Rz. 372

Um seine Arbeitskraft bestmöglich auszunutzen, kann es für den Unterhaltsschuldner im Rahmen seiner gesteigerten Erwerbsobliegenheit angezeigt sein, den Arbeitsplatz, sogar den Wohnort und/oder Beruf[500] zu wechseln. Spiegelbildlich kann vom Unterhaltsschuldner verlangt werden, einen Arbeitsplatz-, Wohnorts und/oder Berufswechsel zu unterlassen, sofern ein solcher zu geringeren Einkünften führt.[501]

 

Rz. 373

 

Praxistipp

Sofern der Unterhaltsschuldner einer seiner Ausbildung entsprechenden Tätigkeit mit angemessener Vergütung nachgeht, kann von ihm nicht verlangt werden umzuziehen, um eine höhere Vergütung zu erzielen, wenn damit eine Einschränkung des Umgangs einhergeht.[502]

 

Rz. 374

In der Vergangenheit ist die oberlandesgerichtliche Rechtsprechung zu den Pflichten des verschärft haftenden Unterhaltsschuldners geradezu ausgeufert.[503] Von Seiten des BVerfG wurde klargestellt, dass die übermäßige Ausweitung dieser Pflichten des Unterhaltsschuldners nicht verfassungsrechtlich haltbar ist.[504] Das BVerfG verlangt nun eine sorgfältige Abwägung sämtlicher wirtschaftlicher und persönlicher Belange des Unterhaltsschuldners.

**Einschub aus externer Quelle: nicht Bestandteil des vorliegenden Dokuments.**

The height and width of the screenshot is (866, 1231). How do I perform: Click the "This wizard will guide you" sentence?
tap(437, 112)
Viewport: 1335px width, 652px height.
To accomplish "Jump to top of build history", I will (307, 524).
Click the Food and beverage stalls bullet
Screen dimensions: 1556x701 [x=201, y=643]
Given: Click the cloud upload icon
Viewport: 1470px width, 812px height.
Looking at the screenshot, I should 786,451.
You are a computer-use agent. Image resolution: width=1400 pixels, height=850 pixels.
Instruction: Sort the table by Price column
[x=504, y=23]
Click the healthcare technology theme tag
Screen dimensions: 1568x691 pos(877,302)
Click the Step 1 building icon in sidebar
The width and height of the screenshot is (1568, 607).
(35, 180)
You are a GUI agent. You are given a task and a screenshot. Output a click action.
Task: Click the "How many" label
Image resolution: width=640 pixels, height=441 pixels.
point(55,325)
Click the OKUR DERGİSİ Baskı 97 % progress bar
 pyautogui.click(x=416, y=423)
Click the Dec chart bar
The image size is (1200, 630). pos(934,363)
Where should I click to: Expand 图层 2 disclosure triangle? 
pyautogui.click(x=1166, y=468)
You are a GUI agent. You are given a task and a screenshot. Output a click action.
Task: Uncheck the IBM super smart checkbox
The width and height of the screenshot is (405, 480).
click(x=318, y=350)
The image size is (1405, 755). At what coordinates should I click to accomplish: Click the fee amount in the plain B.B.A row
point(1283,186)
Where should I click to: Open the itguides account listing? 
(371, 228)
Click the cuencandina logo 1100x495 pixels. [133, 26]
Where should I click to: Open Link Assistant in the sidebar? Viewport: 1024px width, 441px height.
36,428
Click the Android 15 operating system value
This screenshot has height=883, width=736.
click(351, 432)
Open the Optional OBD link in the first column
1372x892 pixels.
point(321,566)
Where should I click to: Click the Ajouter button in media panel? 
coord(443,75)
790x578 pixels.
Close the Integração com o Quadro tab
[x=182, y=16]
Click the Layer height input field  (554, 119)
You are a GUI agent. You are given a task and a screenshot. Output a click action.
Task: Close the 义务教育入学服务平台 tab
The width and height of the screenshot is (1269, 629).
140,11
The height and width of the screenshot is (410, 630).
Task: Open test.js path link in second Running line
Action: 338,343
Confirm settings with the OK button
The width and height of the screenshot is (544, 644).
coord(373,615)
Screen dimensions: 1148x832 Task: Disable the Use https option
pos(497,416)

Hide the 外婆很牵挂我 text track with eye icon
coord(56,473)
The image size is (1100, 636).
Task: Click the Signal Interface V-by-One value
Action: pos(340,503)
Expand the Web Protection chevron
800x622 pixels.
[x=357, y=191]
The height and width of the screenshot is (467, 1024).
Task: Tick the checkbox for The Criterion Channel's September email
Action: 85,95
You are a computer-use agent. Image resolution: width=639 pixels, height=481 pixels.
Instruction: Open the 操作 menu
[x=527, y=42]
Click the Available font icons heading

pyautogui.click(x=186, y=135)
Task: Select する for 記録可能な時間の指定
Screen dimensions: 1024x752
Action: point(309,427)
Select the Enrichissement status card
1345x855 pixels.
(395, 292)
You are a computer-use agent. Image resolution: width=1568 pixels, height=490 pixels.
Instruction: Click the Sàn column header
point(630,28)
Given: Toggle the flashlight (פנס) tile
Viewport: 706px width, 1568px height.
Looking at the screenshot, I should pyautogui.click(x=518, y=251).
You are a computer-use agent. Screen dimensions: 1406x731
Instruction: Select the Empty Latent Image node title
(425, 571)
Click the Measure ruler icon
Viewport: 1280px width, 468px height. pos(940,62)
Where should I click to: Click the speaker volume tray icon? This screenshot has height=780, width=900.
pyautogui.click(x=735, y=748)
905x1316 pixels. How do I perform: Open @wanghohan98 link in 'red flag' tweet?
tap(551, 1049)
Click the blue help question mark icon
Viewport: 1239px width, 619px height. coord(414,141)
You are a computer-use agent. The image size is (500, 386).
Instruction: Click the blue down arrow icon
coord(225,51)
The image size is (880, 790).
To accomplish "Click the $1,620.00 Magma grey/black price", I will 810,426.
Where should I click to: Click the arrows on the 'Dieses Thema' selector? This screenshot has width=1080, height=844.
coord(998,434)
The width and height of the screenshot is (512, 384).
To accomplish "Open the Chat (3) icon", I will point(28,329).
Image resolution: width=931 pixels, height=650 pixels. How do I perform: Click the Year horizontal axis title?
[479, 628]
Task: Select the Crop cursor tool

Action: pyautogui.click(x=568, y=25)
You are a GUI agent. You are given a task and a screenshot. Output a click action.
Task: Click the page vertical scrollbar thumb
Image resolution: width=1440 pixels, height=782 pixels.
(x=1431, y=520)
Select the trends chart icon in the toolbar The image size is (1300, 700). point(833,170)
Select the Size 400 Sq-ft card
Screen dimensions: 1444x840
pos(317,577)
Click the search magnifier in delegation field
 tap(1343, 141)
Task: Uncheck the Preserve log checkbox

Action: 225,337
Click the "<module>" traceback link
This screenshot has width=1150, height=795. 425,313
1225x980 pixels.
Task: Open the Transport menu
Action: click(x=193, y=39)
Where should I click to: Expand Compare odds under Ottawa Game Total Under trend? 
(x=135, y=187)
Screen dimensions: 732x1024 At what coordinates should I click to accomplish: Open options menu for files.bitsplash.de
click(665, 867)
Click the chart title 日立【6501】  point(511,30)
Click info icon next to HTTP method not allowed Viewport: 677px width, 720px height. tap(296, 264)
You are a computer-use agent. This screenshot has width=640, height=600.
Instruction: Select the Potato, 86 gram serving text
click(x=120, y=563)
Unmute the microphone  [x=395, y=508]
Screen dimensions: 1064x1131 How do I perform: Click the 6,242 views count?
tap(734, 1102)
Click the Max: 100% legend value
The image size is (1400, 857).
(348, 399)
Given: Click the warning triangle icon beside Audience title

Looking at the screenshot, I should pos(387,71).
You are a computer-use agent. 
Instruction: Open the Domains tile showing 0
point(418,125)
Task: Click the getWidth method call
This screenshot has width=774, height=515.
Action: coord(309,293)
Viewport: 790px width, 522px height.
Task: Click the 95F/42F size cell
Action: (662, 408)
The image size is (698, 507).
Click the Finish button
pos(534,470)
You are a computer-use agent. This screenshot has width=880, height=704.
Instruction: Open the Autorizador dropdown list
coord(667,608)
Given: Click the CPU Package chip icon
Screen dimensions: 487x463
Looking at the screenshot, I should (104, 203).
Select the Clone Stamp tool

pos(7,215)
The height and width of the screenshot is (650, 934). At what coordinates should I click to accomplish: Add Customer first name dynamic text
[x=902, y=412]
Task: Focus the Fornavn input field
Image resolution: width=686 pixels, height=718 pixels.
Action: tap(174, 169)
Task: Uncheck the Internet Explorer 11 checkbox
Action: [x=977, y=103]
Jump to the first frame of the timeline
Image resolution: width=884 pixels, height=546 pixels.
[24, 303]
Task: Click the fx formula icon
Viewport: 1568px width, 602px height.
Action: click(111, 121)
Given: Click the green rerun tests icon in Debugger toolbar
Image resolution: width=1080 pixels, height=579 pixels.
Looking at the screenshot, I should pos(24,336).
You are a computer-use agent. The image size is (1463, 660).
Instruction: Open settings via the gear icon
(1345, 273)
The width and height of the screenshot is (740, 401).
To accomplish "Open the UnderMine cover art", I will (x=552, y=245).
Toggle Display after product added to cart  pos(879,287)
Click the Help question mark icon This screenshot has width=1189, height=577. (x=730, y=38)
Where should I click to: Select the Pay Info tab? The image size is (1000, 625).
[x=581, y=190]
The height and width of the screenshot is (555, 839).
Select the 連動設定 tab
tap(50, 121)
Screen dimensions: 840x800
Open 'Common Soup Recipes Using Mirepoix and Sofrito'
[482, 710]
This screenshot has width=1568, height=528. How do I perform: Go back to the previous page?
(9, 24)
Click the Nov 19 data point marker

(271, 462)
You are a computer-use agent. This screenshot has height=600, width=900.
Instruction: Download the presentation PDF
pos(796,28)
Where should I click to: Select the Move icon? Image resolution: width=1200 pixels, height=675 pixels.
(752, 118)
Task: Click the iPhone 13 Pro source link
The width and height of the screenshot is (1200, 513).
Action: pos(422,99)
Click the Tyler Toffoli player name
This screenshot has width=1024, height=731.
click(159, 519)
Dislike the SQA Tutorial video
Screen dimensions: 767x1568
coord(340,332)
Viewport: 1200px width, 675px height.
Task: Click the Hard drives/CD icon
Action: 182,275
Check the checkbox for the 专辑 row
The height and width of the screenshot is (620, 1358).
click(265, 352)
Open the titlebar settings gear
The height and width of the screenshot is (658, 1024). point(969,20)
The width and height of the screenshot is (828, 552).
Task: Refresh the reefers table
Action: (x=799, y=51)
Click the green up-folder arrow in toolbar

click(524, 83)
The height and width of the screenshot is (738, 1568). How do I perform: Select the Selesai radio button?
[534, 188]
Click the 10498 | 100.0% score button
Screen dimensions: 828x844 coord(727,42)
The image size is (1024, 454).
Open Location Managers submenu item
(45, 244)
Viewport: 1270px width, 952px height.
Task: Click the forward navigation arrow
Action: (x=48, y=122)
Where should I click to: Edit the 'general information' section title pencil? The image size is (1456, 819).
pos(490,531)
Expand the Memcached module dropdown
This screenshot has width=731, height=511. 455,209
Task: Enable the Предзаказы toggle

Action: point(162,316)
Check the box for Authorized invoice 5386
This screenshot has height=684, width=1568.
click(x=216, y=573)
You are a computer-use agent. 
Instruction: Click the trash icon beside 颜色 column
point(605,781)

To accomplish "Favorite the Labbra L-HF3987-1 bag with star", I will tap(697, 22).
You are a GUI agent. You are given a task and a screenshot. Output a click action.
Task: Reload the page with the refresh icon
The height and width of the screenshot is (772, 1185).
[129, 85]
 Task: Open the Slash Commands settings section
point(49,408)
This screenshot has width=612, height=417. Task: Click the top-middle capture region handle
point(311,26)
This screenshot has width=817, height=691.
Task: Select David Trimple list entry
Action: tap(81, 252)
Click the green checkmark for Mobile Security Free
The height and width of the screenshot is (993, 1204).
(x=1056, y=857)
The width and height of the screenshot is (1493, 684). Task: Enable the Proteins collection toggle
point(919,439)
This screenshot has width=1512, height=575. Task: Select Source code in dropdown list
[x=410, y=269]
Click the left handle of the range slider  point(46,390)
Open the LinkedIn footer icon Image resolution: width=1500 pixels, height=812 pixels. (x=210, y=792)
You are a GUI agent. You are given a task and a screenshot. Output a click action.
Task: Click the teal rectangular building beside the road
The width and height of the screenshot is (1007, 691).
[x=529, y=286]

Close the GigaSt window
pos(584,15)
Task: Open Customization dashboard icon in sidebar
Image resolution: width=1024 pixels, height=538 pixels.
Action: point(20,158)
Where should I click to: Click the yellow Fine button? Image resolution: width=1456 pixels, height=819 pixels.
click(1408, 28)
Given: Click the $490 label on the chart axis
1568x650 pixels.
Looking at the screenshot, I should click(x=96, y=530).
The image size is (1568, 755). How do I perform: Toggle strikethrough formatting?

Insbesondere soll die Bindung des Unterhaltsschuldners durch ein noch nicht abbezahltes Eigenheim, Kosten des Umzugs, Wohnungsmehrkosten am neuen Wohnort, aber auch das Umgangsrecht des Unterhaltsschuldners in eine Gesamtbetrachtung der Umstände eingestellt werden.[505]

 

Rz. 375

 

Praxistipp

Die Prüfung, ob dem Unterhaltsschuldner im Rahmen seiner gesteigerten Erwerbsobliegenheit ein Arbeitsplatz-, Wohnorts und/oder Berufswechsel abverlangt werden kann, hat immer anhand der konkreten Umstände des Einzelfalls unter Berücksichtigung der dargestellten Merkmale zu erfolgen.[506] Dies gilt ebenso für die Verpflichtung einen solchen Wechsel zu unterlassen.

 

Rz. 376

Jedenfalls verletzt der Unterhaltspflichtige seine gesteigerte Erwerbsobliegenheit in ihrer Ausprägung als Obliegenheit zur Minderung des Aufwandes verletzt, wenn er es unterlassen hat, näher an seinen Arbeitsort zu ziehen, um beträchtliche Wegekosten einsparen zu können. Wegen des Verstoßes gegen die Obliegenheit, Wegekosten durch einen Umzug herabzusetzen, können einerseits angesetzte Fahrtkosten nicht vom Einkommen des Antragstellers abgezogen werden, andererseits kann auch eine Steuererstattung nicht hinzugerechnet werden, wenn Überwiegendes dafürspricht, dass hohe Wegekosten zur Erstattung der gezahlten Lohnsteuer geführt haben.[507]

[500] BGH FamRZ 1980, 1113.
[501] BGH FamRZ 1980, 1113, OLG Köln FamRZ 2002, 1426; OLG Thüringen OLGR 2003, 421; OLG Frankfurt FamRZ 2003, 298.
[503] Vgl. Weinreich/Eder, § 1603 Rn 227 m.w.N.